When sentencing juvenile homicide offenders, Miller prohibits the imposition of a lwop sentence where such sentence is mandated by the governing sentencing statute and the sentencing authority therefore has no discretion to take into account the offender's age or any other mitigating circumstances. However, defendant's reliance on Miller is misplaced as the sentencing statute governing this case and the imposed sentence are readily distinguishable from the statute and sentence found objectionable in Miller . Initially, defendant was sentenced pursuant to a statute that gave the Court discretion to sentence defendant to a minimum term of imprisonment of between 15 and 25 years, and also gave the Court discretion to sentence defendant to concurrent or consecutive terms. And, in exercising its discretion and sentencing defendant to the maximum term permissible, the record reflects that after reviewing the pre-sentence report and hearing from counsel, the Court was made aware of, and properly considered: 1) all mitigating factors — including defendant's age and lack of criminal history; 2) all aggravating factors — including, the gravity of the crimes, the severity of the loss, the manner in which the crimes were committed, and defendant's lack of remorse; and 3) the penological purposes that would be served by imposing the maximum sentence. Thus, the record reflects that the Court imposed the type of individualized sentence required by Miller and the Eighth Amendment.

It should be noted that the Court in Miller used some version of the word mandatory forty-eight times. See Petitioner's Brief, Mathena v. Malvo , Dkt. No. 18-217 at p. 11.

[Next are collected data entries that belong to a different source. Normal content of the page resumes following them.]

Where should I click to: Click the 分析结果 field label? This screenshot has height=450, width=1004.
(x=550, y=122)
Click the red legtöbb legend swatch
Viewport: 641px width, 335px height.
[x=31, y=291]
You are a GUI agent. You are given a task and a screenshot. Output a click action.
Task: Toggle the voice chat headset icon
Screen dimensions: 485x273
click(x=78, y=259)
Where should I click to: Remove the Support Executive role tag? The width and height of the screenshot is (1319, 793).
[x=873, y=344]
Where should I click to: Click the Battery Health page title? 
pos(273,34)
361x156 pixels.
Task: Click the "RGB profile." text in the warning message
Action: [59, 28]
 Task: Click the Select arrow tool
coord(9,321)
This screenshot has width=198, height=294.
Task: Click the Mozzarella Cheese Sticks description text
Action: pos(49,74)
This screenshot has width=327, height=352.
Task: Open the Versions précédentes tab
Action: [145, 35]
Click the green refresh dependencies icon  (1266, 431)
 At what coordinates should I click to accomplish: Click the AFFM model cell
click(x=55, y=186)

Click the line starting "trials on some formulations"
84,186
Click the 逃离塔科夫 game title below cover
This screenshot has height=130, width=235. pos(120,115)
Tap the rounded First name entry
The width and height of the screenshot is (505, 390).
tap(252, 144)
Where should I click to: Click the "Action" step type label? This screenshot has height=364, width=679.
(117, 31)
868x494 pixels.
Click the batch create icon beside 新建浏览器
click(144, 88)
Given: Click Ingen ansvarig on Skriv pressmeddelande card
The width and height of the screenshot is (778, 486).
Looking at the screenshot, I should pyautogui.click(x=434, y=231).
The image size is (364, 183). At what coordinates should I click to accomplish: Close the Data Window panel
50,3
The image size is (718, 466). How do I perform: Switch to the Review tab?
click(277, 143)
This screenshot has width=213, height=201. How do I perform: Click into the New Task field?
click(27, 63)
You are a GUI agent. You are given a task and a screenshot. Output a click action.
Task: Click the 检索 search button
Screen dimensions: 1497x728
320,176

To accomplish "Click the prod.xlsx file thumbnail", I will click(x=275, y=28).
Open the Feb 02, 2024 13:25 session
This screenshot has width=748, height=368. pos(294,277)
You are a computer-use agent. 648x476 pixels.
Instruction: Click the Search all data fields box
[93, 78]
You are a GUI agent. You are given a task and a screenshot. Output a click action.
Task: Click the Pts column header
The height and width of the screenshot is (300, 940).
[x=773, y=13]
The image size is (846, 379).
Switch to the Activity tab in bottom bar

The mere fact that the Court in its statement at sentencing did not explicitly identify defendant's age as a mitigating factor is of no moment and does not mean the Court failed to consider it. Certainly, prior to imposing sentence, the Court was made aware of defendant's age in the pre-sentence report and by counsel, and, of course, by the fact that the Court presided over the jury trial in which evidence was presented and defendant was convicted. As stated earlier, the Court was not statutorily required to give any explanation of what factors it considered. The fact that the Court made such a statement and omitted any mention of defendant's age at the time of the murders suggests not that the Court failed to consider defendant's age, but that it was not such a compelling consideration as to outweigh the aggravating factors the Court explicitly set forth in its statement.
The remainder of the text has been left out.